In contrast, friendship is often a more ambiguous identity. Indeed, unless we have visited different cultures, we often do not understand the broad way we use the English word friendship. For example, Russians find the broad American use frustrating and odd. They use друг (translated friend) to refer only to their two or three closest friends (others were знакомый which is usually translated acquaintance) for these relationships. Interestingly, the 170 times the English word friend is used for translation in the Bible, it is never used specifically about different sex friendships (except in Song of Songs to the beloved, 5:16, God to his beloved chosen people—Isaiah 41:8; Jer. 3:4; Luke 12:4; John 15:15, and the disciples to God’s chosen people, Romans 12:9, Phil. 2:12; 4:1). For diverse cultures within the body of Christ, the brother-sister identity language is much clearer in practice and the one used biblically (please note I am not dismissing the use of friendship identity language–just suggesting we need to add to it when considering the complexity of male-female relationships).

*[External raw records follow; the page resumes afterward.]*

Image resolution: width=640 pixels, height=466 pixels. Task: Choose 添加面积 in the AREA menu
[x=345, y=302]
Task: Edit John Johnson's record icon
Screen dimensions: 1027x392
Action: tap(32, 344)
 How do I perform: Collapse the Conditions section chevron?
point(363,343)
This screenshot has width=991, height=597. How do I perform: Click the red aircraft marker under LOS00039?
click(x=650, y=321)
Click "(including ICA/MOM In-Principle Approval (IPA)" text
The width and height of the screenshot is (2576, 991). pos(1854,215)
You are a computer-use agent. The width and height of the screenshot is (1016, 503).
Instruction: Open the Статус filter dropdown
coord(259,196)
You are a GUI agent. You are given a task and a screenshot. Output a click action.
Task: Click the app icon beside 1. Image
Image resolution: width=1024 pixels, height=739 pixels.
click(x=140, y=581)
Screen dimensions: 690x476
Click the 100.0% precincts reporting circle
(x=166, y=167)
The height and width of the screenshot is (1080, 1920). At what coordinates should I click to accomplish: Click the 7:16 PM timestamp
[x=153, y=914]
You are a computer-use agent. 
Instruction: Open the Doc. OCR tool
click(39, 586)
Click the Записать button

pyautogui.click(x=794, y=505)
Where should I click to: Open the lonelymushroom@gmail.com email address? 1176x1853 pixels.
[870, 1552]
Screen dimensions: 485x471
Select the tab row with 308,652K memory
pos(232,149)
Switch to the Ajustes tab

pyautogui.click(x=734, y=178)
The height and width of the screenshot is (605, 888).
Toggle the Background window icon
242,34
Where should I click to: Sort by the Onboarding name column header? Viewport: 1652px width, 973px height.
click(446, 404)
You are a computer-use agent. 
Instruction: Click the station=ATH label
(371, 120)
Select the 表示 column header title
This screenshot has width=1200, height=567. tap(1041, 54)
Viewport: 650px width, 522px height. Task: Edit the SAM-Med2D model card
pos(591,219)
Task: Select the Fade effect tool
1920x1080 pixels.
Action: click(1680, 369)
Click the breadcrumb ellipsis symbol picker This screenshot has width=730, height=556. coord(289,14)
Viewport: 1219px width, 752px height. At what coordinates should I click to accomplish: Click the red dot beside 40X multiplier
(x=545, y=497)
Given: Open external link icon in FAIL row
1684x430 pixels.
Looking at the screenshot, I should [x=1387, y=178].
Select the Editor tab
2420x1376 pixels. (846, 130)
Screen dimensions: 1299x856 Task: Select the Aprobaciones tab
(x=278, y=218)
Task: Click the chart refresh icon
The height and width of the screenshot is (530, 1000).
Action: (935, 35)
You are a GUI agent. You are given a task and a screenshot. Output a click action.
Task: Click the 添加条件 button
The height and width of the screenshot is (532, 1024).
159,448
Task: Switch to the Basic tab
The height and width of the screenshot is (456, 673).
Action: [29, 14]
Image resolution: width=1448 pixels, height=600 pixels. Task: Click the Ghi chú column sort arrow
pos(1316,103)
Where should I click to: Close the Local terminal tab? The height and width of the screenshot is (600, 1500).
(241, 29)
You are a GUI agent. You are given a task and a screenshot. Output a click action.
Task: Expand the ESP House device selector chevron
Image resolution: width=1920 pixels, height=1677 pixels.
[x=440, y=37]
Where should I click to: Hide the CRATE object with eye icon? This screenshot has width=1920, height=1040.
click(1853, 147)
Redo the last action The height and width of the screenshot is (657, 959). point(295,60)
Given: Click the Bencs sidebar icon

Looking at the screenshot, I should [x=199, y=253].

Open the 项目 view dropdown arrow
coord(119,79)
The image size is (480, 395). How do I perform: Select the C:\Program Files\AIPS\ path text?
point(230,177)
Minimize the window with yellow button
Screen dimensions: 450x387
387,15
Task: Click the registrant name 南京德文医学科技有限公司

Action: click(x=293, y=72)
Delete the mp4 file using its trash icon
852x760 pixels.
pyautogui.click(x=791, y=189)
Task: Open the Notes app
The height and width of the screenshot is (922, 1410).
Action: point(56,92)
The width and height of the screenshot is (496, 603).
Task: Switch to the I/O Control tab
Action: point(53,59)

The brother-sister redemptive language helps us conceptualize our thinking, affections, and behavior with professional female Christian colleagues with whom we grow closer than a simple professional relationship, especially those that are young and single. Thinking of the various women at Baylor as my sisters in Christ means I gladly engage with them spiritually, intellectually, and emotionally in wholistic ways that I hope foster their growth as persons (as well as my own), in the same way I would hope to do with a sister.
Yet, while I think these three identities are key for conceptualizing male and female relationships, I also think we need to consider a fourth moral identity when dealing with power dynamics in undergraduate, graduate, and lower-level staff and faculty or professional relationships (more on this in my next post).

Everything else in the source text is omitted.